In recent years, deepfake technology has made huge leaps in terms of accuracy, quality, and most of all: believability. At one time or another, we've all been fooled by a computer-generated viral image or even someone's Snapchat filter. The ability to determine whether or not an image is reality is quickly becoming a necessity in a world that's becoming more and more susceptible to "questionable" information. Recently, doctored images have made headlines and divided people in their opinions of whether real-world issues were legitimate. In this project we have built a video classification system that can determine if it is real or deepfake.

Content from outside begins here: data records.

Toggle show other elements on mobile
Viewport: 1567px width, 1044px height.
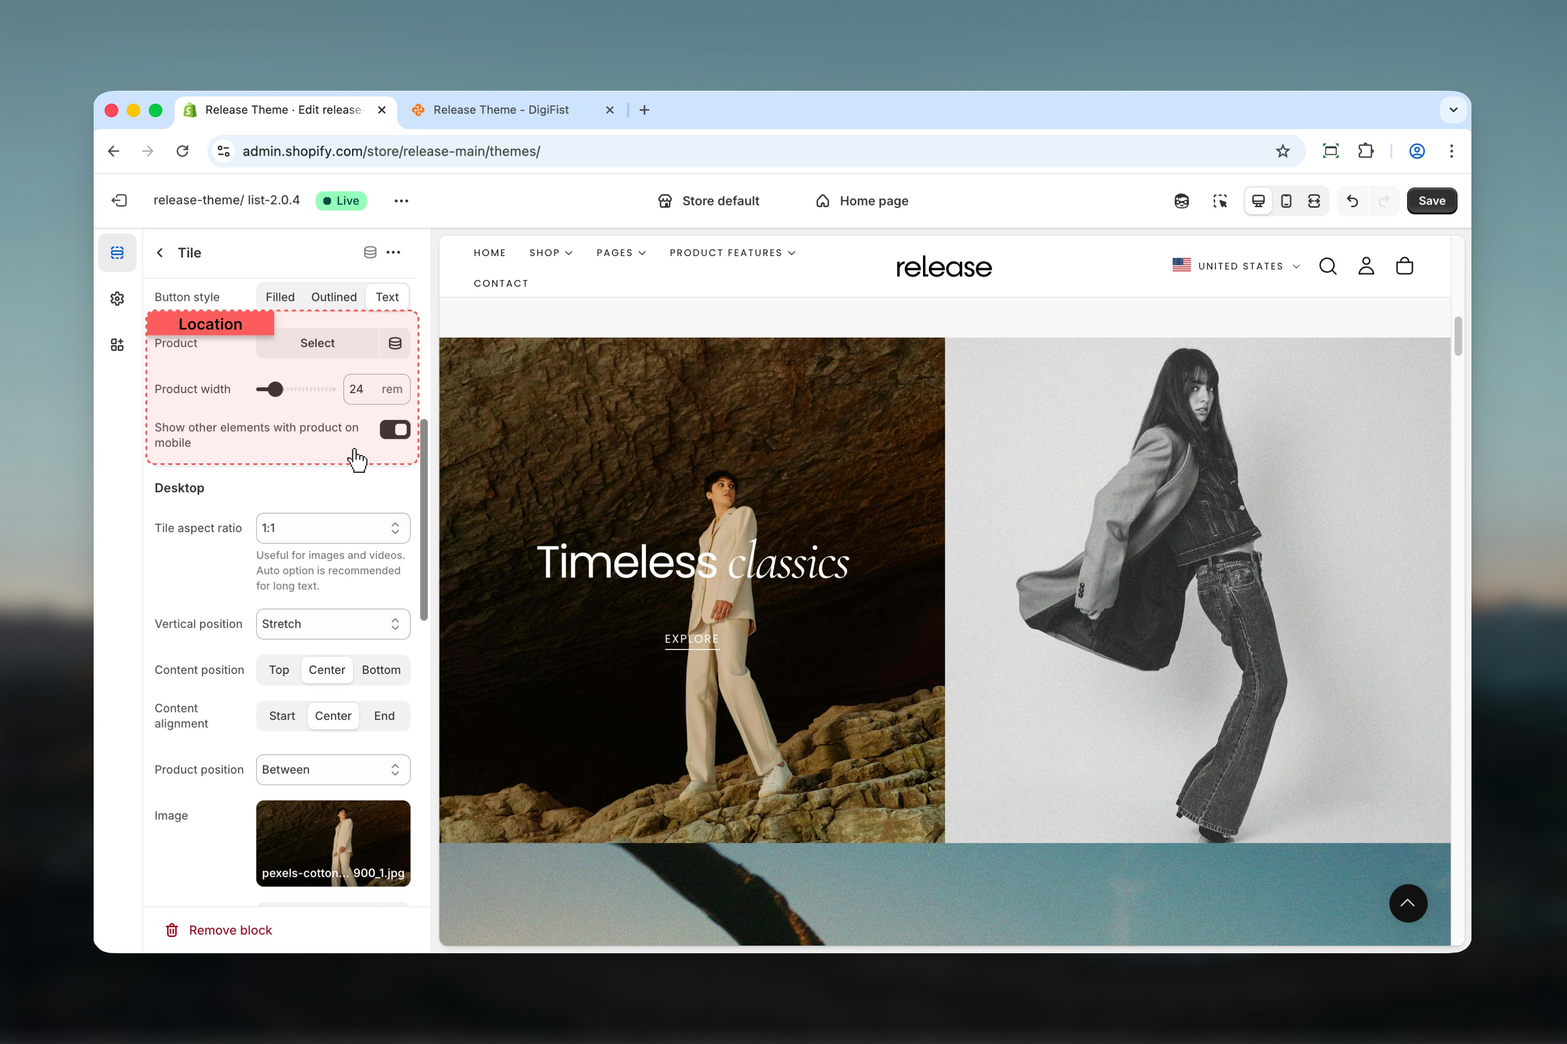394,429
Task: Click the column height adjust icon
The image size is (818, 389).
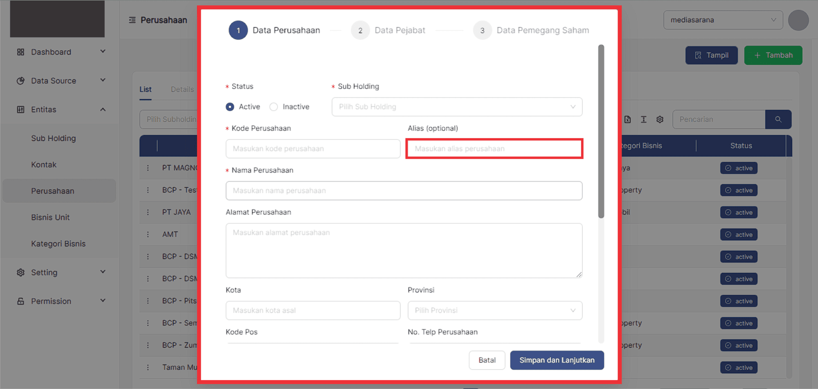Action: [643, 119]
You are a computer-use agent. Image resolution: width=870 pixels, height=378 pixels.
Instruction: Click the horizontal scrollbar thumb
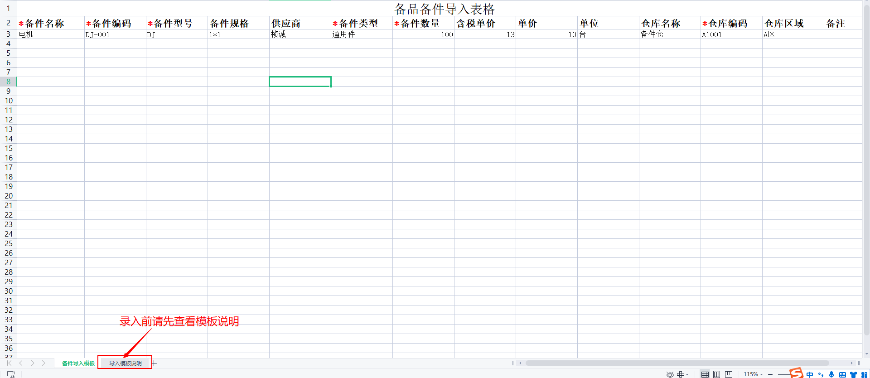tap(677, 363)
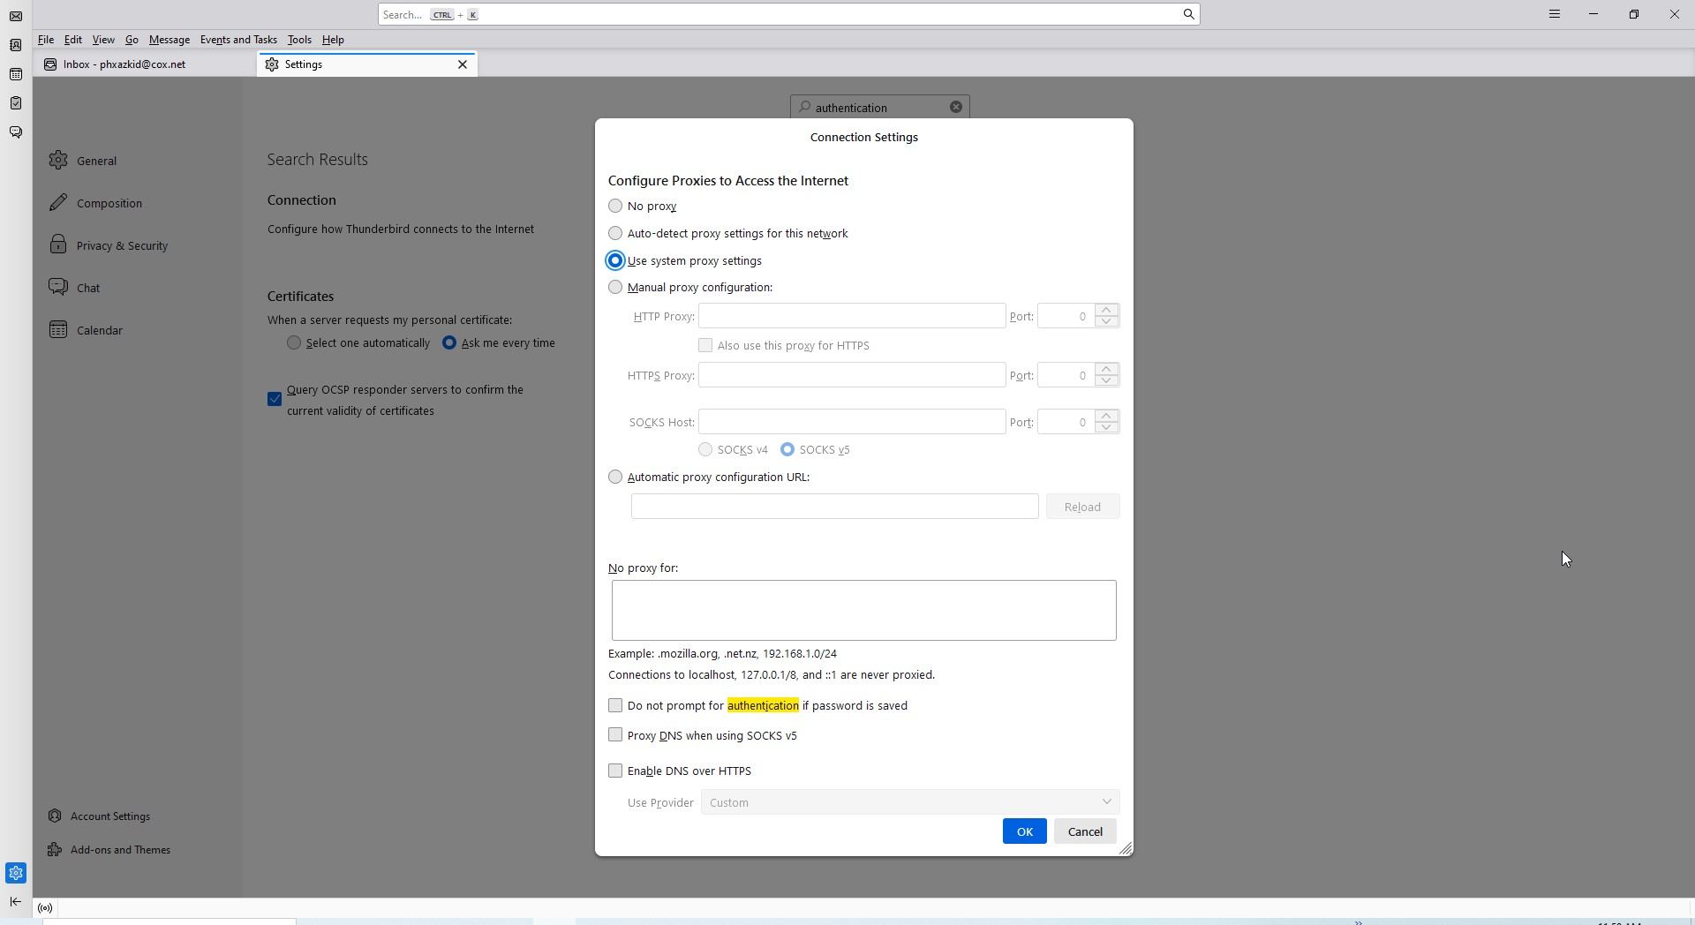1695x925 pixels.
Task: Expand the Use Provider dropdown
Action: click(909, 802)
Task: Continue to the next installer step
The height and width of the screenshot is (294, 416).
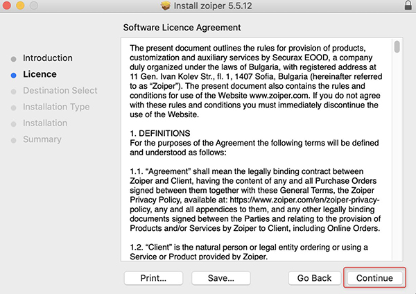Action: [374, 278]
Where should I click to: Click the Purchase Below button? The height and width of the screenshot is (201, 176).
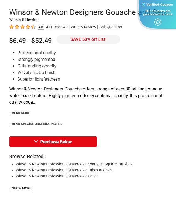coord(53,142)
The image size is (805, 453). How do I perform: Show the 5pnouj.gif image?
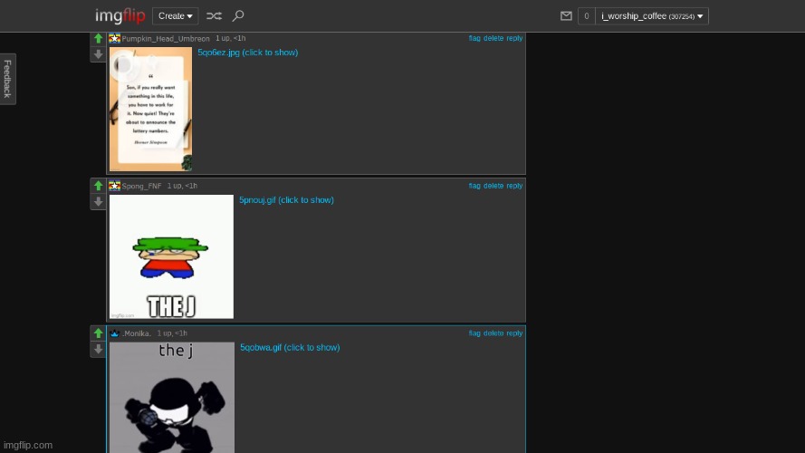[x=286, y=200]
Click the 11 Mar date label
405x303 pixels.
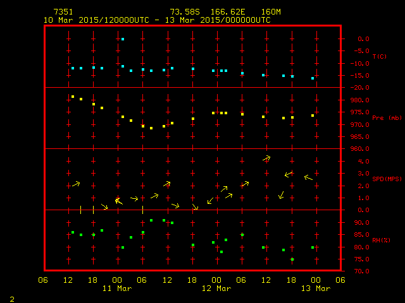(117, 288)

The propose system detects the DeepFake using Convolutional Neural Network (CNN) and Recurrent Neural Network (RNN).

In a narrow definition, deepfakes (stemming from “deep learning” and “fake”) are created by techniques that can superimpose face images of a target person onto a video of a source person to make a video of the target person doing or saying things the source person does. This constitutes a category of deepfakes, namely face swap. In a broader definition, deepfakes are artificial intelligence (AI)-synthesized content that can also fall into two other categories, i.e., lip-sync and puppet-master. Lip-sync deepfakes refer to videos that are modified to make the mouth movements consistent with an audio recording. Puppet-master deepfakes include videos of a target person (puppet) who is animated following the facial expressions, eye and head movements of another person (master) sitting in front of a camera

Requirements:

Note : Nvidia GPU is mandatory to run the application.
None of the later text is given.